The vast majority of post war construction is cheap and disposable. The newer the building the more “innovative” the materials. The average plastic and particleboard tract house or Krispy Kreme outlet has a life expectancy of a Labrador Retriever. These buildings turn to compost when exposed to direct sunlight and moisture. In retrospect a 1970’s injection molded Malibu Barbie Dream House was more durable. There won’t be much left of Henderson, Nevada once the water supply is cut off, the last refrigerated tractor trailer full of Lean Cuisine breaks down on the side of the road, and the Social Security checks fail to materialize. Everything built in the last sixty years was designed around cheap motoring. Not only are these towns not easily retrofitted, but they aren’t worthy of being saved. No one will ever covet their great grandmother’s fiberglass shower stall or polystyrene foam Tuscan columns.
On the other hand, this is what Buffalo, New York looks like after sixty years of absolute neglect and abandonment. It has good bones. Buffalo will never run out of fresh water, endless fertile nearby farmland, or cheap clean electricity from the hydro stations at Niagara. It’s also in a good neighborhood. (Canada is across the street dude. They’re like, super nice and chill.) Long after commercial aviation becomes prohibitively expensive and the interstate highways get funky there will still be shipping on the Great Lakes and inland river systems. Water transport has always been the most viable and economical way to move large loads of heavy things for pennies on the dollar. You might not take a canal boat from Chicago to Branson, Missouri for a weekend of golf and country music, but a good old fashioned train might get you to Boston or Washington overnight without any trouble.

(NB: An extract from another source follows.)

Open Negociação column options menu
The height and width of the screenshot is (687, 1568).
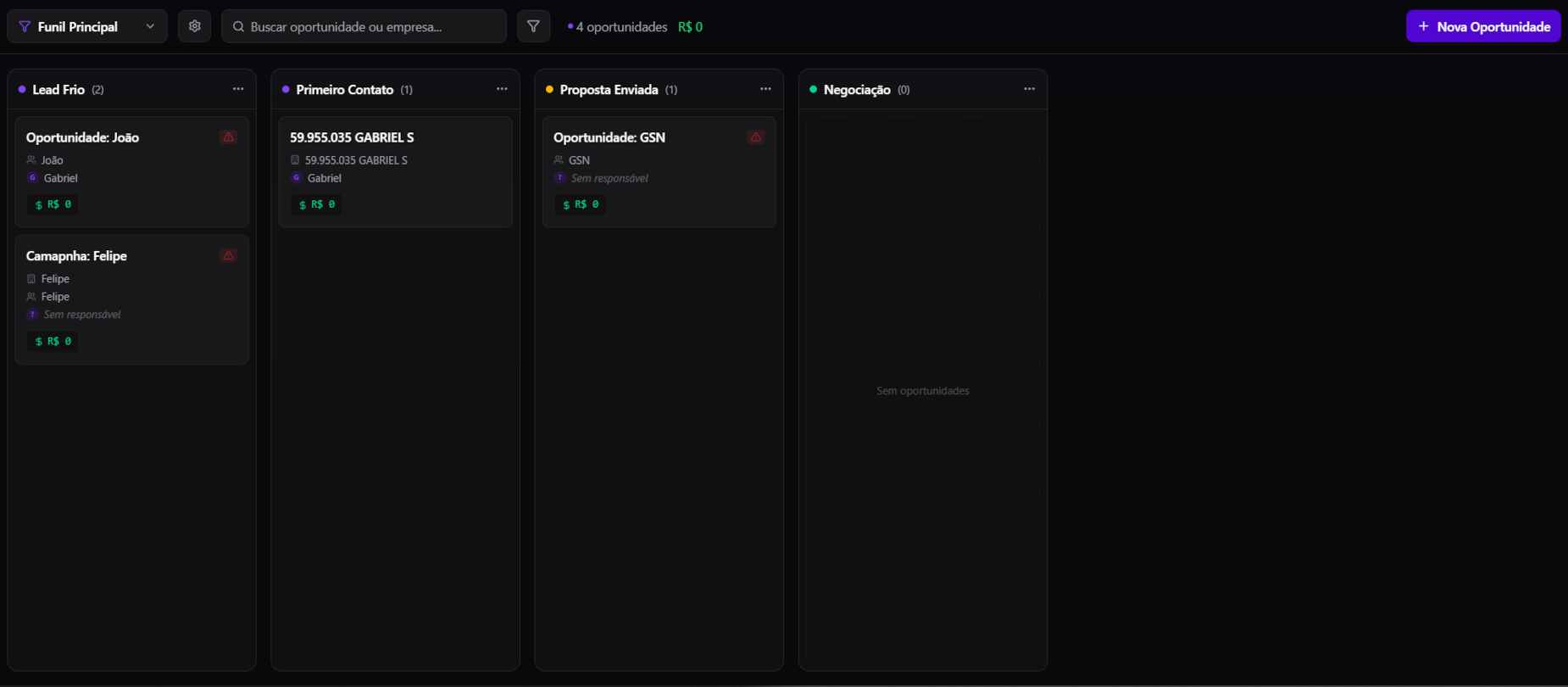tap(1029, 89)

The entire Midwest has emptied out. The population fell by half in the last few generations. High quality real estate is currently on offer at fire sale prices. Every bad thing that could possibly happen to a place has already occurred and the region is ripe for reinvention. There’s just enough residual knowledge and equipment left behind that fine grained local productive industry and agriculture can take root again. We won’t be seeing the Detroit or Cleveland of 1950 ever again. That era of massive auto plants and steel mills is over. But these places have the qualities that will be in demand in coming decades. At least that’s my best guess at which way the pendulum will be swinging.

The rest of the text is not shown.